Any automated task needs to know a few things: when to start, what to do, and what should happen next. Jenkins lets you specify these things quite adequately on its Job Configuration page. In my case, I want the process to kick off whenever I commit a new post, or make a change to an existing one. So I tell Jenkins to check my Github every 5 minutes for new commits.
Now because I also make changes to my template and my build process, both of which are also on Github, I ask Jenkins to check those too. Unfortunately getting Jenkins to check out code from more than 1 repo in a single Job is horribly difficult, so I have a separate Job for each repo. Then I tell Jenkins to kick off the “get the templates” task after it’s finished the “get the posts” task. And after that, the “get the build process code” task.
After it’s got all the code, we’re ready to start building. I’ve made a fourth Job, and this one actually does what we’re here to do: build the blog. It runs the Rake task that translates the YAML and Markdown into HTML and inserts templates in the appropriate places, and puts all the HTML into one folder. Which leads us to the next task…

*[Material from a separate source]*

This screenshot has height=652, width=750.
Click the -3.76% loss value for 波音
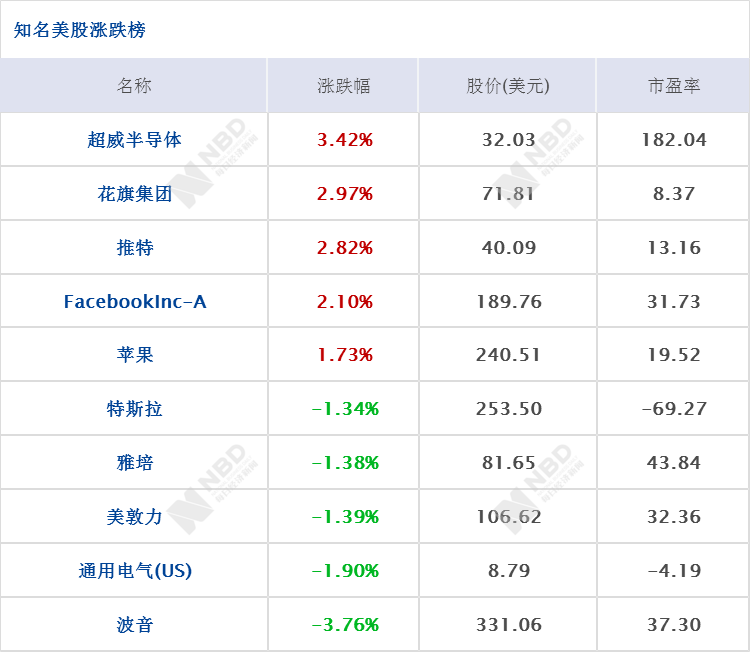click(345, 625)

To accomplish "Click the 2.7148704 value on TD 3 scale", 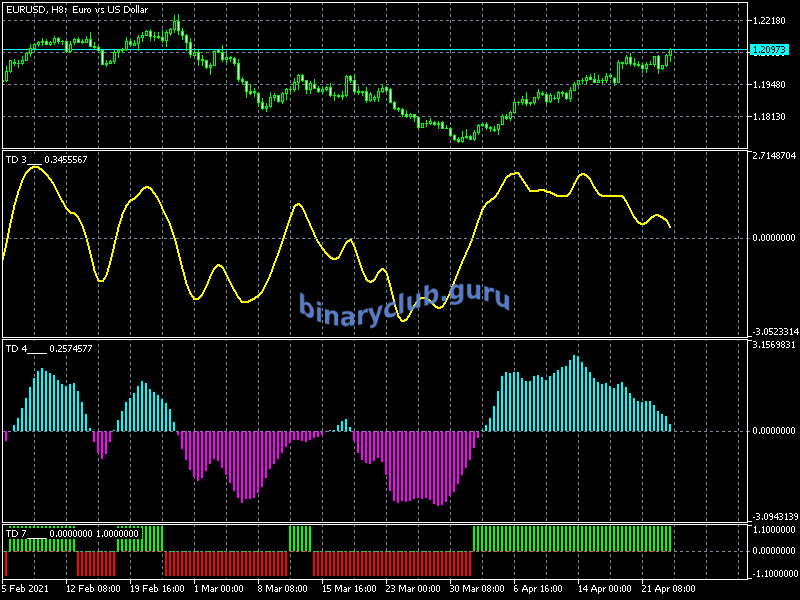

Uploading to the server! I use Amazon S3 to host this puppy, so s3cmd is my wingman here. It synchronises the HTML folder with the S3 bucket I’ve designated to hold my blog. This task could just as easily be an FTP job, or whichever other means of shifting bits takes your fancy. I just make an “Execute shell” build task that runs s3cmd with my chosen parameters. You only have to configure s3cmd once - it remembers your credentials, so you don’t have to tell Jenkins.
“But hold on! Why didn’t you just use the S3 plugin for Jenkins?” Well, I’m glad you asked. Sort of. Not really. But anyway, there were a couple of reasons. Firstly, I couldn’t figure out how to get Jenkins to upload all the files I needed and preserve folder structure when uploading to S3. Second, s3cmd only changes the files that need to be changed, which may not make much of a difference now, but as the blog grows (particularly if I post lots of photos) it will become much more important.
So that’s basically it. 9 paragraphs and 5 Jenkins jobs later, that’s all there is to it.